Illinois lawmakers pass legislation to cap payday loans, make it easier for those with convictions to get jobs

(The Center Square) – Illinois lawmakers have approved a sweeping bill aimed at narrowing economic disparities affecting Black and brown communities.

The Economic Equity Act was one of 4 pillars that made up the Illinois Legislative Black Caucus’ agenda, and was introduced by Democratic Representative Sonya Harper.

One part of the bill, called the Employee Background Fairness Act, calls for limiting the ability of employers to use a person’s criminal history to deny someone a job unless there is a direct relationship between the conviction and the job.

“Black people with records can’t get a job,” Harper said.

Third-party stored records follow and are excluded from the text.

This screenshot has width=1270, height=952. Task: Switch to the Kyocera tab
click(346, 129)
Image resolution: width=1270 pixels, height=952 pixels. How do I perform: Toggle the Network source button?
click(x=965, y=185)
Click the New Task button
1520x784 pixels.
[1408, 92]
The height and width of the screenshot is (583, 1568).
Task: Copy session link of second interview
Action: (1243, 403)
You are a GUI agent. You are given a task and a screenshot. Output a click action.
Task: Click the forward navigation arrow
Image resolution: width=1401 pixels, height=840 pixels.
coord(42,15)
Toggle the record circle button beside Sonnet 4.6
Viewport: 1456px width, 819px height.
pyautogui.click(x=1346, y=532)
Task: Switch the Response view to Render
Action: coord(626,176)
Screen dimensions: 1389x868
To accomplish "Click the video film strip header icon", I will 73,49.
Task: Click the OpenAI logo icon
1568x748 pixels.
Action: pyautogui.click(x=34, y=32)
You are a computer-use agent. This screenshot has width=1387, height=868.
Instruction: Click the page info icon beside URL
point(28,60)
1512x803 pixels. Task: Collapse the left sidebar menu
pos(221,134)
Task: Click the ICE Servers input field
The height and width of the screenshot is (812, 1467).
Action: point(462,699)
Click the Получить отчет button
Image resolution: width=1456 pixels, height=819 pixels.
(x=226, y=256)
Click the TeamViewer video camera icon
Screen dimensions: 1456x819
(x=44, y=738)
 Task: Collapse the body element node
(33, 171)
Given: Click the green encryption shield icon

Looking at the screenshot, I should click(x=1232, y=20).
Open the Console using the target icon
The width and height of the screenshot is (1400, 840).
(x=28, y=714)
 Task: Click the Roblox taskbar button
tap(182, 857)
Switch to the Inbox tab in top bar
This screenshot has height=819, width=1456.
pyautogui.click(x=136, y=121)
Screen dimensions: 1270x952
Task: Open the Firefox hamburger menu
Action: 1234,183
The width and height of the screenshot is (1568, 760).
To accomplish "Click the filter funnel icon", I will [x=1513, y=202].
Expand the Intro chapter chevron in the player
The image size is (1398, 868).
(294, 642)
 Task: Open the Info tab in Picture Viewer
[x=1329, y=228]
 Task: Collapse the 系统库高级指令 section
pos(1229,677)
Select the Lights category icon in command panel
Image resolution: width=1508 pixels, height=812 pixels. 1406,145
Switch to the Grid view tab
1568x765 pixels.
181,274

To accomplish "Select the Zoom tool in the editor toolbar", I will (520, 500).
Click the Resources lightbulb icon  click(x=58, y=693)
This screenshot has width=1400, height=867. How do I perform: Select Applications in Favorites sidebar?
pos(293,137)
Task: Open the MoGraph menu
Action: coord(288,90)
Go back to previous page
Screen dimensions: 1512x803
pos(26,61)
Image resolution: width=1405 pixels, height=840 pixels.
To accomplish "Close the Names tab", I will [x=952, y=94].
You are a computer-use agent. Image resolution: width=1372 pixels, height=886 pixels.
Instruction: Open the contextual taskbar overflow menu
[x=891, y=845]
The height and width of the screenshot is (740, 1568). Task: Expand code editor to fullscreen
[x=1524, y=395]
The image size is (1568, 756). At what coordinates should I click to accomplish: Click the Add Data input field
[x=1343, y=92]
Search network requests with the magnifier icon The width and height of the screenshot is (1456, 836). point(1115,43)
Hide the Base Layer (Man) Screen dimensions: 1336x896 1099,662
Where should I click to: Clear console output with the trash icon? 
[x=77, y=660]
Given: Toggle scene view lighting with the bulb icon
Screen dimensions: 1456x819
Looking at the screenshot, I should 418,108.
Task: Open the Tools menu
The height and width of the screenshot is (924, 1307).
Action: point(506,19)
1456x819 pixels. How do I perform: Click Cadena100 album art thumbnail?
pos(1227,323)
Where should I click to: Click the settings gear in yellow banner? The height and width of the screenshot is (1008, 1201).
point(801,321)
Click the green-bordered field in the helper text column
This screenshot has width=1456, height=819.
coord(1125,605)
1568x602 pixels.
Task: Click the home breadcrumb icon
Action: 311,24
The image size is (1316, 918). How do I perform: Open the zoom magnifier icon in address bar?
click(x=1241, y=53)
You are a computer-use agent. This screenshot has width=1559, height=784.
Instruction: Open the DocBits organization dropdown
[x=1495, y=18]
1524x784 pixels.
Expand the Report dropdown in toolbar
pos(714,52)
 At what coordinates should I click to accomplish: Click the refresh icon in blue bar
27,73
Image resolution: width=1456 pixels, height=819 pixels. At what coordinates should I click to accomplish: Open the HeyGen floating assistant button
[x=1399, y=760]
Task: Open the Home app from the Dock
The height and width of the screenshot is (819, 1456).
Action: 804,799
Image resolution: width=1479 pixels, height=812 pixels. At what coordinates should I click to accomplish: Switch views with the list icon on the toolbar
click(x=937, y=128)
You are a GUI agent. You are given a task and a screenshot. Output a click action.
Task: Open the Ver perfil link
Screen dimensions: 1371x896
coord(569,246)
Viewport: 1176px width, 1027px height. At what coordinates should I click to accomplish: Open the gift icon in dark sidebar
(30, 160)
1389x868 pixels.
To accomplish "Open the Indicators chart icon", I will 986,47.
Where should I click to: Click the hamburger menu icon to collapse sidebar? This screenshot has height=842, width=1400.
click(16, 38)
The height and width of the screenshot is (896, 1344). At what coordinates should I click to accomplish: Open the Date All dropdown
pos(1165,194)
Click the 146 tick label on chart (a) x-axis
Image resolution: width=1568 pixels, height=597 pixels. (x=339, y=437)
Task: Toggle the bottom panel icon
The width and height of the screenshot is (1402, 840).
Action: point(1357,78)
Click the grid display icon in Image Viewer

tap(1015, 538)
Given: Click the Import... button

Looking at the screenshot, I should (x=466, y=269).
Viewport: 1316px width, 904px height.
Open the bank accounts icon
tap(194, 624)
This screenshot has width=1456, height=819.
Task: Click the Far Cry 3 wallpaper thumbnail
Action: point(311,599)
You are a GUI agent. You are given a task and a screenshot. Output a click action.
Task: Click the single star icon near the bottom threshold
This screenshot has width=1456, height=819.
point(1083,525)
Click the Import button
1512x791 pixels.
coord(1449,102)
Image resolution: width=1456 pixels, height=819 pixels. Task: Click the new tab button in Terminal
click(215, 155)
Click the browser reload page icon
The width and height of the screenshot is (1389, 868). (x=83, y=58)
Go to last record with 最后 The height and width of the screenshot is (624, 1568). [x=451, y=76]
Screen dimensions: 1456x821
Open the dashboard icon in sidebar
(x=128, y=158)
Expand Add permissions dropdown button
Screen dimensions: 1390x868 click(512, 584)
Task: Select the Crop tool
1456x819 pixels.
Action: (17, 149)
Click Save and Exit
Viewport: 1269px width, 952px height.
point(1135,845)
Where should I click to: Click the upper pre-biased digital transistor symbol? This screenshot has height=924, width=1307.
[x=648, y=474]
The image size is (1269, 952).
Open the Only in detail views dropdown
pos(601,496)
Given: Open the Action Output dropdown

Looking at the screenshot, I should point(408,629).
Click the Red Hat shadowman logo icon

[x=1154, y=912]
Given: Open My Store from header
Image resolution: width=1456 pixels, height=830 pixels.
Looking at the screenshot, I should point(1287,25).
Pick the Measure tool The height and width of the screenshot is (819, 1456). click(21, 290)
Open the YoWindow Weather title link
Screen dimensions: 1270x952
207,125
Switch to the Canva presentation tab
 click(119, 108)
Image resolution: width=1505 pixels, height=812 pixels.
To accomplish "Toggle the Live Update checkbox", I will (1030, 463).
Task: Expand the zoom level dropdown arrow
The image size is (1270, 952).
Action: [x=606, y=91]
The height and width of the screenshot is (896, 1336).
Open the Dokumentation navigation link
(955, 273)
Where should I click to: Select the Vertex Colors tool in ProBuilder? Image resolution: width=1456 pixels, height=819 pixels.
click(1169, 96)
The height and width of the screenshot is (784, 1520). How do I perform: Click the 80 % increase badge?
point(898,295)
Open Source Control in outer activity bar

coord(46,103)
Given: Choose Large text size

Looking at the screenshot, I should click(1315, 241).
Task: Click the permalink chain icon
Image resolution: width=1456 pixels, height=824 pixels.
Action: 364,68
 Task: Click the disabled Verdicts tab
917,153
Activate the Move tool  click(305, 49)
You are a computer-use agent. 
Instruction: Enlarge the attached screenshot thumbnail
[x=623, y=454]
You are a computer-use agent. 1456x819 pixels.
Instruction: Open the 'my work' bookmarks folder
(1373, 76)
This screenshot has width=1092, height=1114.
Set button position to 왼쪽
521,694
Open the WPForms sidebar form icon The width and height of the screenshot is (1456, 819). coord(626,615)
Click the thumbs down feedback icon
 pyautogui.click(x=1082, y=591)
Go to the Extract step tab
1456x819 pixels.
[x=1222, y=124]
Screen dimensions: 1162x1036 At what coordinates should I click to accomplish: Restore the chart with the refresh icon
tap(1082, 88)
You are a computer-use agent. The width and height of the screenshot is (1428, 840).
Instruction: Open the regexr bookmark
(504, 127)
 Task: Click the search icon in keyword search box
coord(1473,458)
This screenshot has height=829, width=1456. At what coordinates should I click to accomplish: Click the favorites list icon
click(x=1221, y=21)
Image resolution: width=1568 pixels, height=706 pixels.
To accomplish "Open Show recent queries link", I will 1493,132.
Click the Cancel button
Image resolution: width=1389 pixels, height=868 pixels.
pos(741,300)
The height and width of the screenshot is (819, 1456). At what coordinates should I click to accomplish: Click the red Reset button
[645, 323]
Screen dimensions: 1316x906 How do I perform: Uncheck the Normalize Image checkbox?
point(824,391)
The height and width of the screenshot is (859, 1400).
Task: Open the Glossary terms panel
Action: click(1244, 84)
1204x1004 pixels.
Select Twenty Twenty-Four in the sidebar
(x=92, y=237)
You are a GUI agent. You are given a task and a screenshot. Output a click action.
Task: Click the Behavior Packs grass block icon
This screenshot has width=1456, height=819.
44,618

The legislation also included an interest cap on payday loans, diversity requirements in state contracting and purchasing and the removal of lead water pipes in public water systems.

“This pillar is part of the Black Caucus’ agenda to end systemic racism,” Harper said. “In this pillar, we are addressing several different areas such as banking and investment, economic mobility, small business and entrepreneurship, procurement and the Business Enterprise Program, industry-specific equity, housing, land-use gentrification, and pay equity and worker’s rights.”

Republican state Rep. Deanne Mazzochi said there were too many details left out of the legislation which could lead to future legal issues.

“I am an attorney. I deal with this kind of stuff all the time in terms of loose language and legislative statutes, and I will tell you they can lead to very unjust results,” Mazzochi said.

Republicans argued that despite the good intentions of the Black Caucus, the bill was put together hastily and is seriously flawed. Some say it will lead to costly lawsuits for employers and discourage employers from coming to Illinois.

“Throughout the nation Illinois is known as a judicial hell hole” said Republican state Rep. C.D. Davidsmeyer. “Litigation in the state of Illinois is out of control and the more we can make this concise, the better off we are.”

The bill now goes to Gov. J.B. Pritzker, who is expected to sign it.